Beginning with the line below that contains "405x802 pixels. How" and ending with the line that contains "Tap the cellular signal bars icon", copy every line exactly. Copy nothing else.

→ **Task material**
····················

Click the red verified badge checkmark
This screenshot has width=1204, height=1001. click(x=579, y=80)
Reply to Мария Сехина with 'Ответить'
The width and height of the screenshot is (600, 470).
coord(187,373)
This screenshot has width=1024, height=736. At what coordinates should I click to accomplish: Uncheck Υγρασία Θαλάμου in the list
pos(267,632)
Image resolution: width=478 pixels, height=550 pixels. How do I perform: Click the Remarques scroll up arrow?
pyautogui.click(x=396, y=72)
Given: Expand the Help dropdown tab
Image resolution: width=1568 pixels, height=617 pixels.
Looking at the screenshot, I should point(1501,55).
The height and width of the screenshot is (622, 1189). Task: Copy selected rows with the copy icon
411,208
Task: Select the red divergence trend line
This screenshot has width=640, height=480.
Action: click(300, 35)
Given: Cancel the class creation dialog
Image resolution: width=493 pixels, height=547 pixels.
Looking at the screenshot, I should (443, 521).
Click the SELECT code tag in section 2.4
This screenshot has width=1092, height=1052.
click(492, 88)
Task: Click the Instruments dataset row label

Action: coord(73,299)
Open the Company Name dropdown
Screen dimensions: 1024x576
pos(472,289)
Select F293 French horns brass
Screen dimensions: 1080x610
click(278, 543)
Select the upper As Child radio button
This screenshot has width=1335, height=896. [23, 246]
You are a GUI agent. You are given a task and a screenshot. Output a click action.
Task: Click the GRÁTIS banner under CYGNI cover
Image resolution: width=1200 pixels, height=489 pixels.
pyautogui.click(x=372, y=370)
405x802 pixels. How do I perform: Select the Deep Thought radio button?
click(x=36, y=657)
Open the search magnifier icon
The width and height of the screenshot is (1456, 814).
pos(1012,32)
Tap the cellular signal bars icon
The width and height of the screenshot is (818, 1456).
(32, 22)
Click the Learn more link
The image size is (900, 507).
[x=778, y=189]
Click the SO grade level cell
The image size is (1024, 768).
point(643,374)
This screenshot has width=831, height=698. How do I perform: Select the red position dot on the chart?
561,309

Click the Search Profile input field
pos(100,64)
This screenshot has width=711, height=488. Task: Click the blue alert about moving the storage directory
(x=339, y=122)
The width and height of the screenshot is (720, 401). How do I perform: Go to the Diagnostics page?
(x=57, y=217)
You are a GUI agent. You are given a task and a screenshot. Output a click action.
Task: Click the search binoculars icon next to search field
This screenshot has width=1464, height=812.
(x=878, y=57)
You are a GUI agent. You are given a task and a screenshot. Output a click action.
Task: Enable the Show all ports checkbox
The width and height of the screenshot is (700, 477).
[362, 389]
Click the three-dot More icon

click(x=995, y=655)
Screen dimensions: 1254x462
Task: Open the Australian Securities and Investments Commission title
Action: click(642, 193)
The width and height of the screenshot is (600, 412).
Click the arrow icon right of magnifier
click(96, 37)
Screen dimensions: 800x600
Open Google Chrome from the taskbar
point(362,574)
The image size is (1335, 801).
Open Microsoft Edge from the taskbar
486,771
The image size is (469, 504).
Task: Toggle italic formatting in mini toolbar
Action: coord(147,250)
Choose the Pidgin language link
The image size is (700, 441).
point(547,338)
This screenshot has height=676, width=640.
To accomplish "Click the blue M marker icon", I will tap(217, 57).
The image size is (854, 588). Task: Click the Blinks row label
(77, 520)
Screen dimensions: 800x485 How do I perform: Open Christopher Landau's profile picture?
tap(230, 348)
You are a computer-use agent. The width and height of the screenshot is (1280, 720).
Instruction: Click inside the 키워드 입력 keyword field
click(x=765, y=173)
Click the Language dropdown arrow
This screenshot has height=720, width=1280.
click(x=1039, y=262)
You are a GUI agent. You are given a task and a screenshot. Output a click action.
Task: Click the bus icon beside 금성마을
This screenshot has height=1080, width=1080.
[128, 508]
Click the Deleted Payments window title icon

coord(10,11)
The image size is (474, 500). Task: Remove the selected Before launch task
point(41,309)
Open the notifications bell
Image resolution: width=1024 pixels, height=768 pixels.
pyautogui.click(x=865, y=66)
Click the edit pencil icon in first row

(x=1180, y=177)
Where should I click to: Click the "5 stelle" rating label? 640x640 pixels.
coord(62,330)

····················

→ **Task result**
405x802 pixels. How do I perform: Select the Deep Thought radio button?
click(x=36, y=657)
Open the search magnifier icon
The width and height of the screenshot is (1456, 814).
pos(1012,32)
Tap the cellular signal bars icon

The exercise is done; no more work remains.